■ DOCUMENT TEXT ■

Trademarks and What it Really Means to Be FAMOUS. An Analysis.

by Riveles Wahab LLP
Contact

[author: Olivera Medenica]

Famous marks qualify for protection under the federal anti-dilution statute, see 15 U.S.C. § 1125(c).  In most cases, trademark dilution involves an unauthorized use of another's trademark on products that do not compete with, and have little connection with, those of the trademark owner.  So for example, a famous trademark used by one company to refer to apparel might be diluted if another company began using a similar mark to refer to pet food.  If the mark is not famous, then an owner must demonstrate that the allegedly infringing use creates a likelihood of confusion as to the source of the product or service being identified by the allegedly infringing use.  In other words, where the mark is not famous, it is highly unlikely that there is likelihood of confusion if the products or services are in unrelated markets.

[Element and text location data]

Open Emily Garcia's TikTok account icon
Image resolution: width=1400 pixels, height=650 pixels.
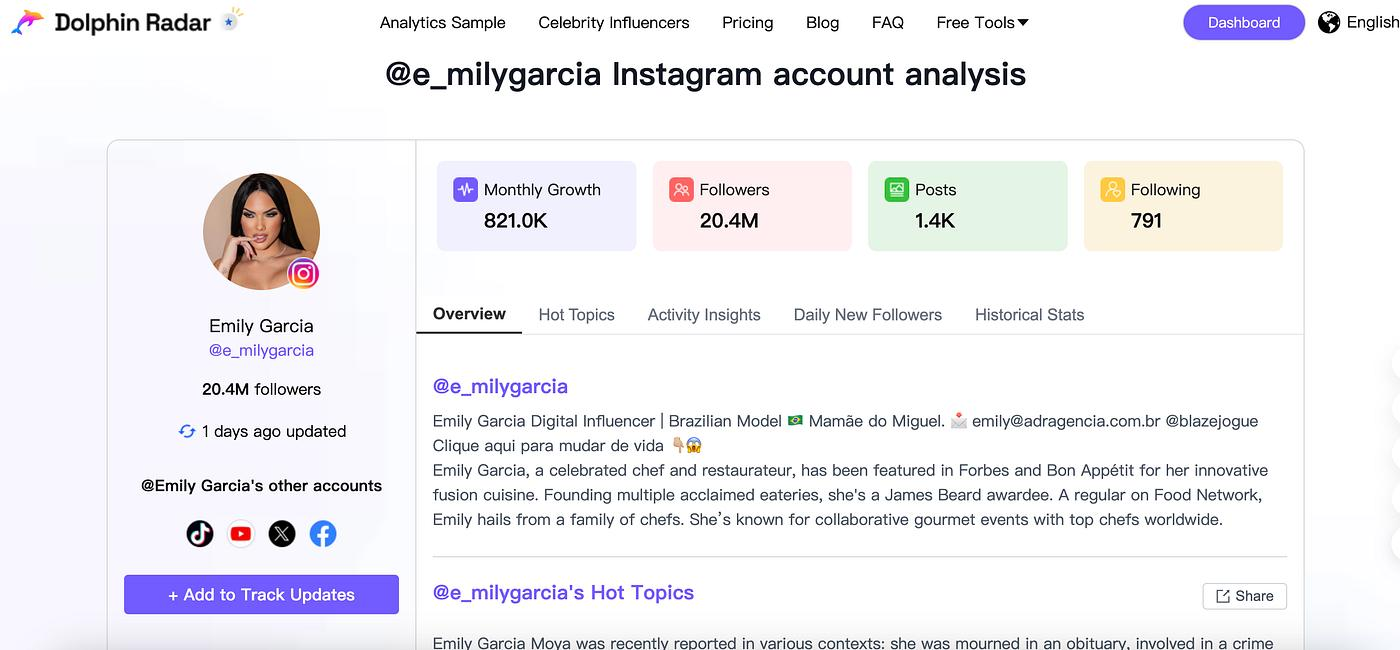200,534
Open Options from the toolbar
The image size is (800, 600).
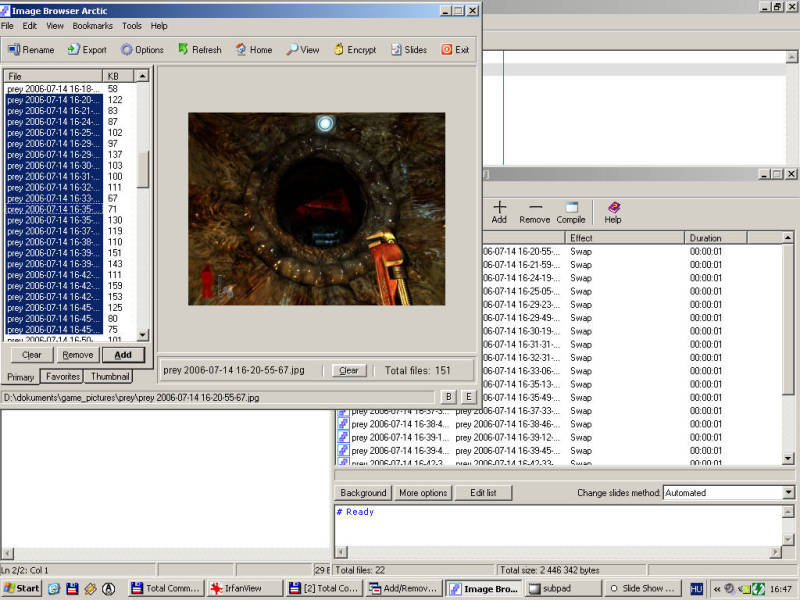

■ EXERCISE TASKS ■
[A] Reproduce the stretch of the trademark dilution article from "by Riveles Wahab" through "in unrelated markets.".
[B] According to the trademark dilution article, which statute protects famous marks?

■ ANSWERS PER TASK ■
[A]
by Riveles Wahab LLP
Contact

[author: Olivera Medenica]

Famous marks qualify for protection under the federal anti-dilution statute, see 15 U.S.C. § 1125(c).  In most cases, trademark dilution involves an unauthorized use of another's trademark on products that do not compete with, and have little connection with, those of the trademark owner.  So for example, a famous trademark used by one company to refer to apparel might be diluted if another company began using a similar mark to refer to pet food.  If the mark is not famous, then an owner must demonstrate that the allegedly infringing use creates a likelihood of confusion as to the source of the product or service being identified by the allegedly infringing use.  In other words, where the mark is not famous, it is highly unlikely that there is likelihood of confusion if the products or services are in unrelated markets.

[B] The federal anti-dilution statute, 15 U.S.C. § 1125(c).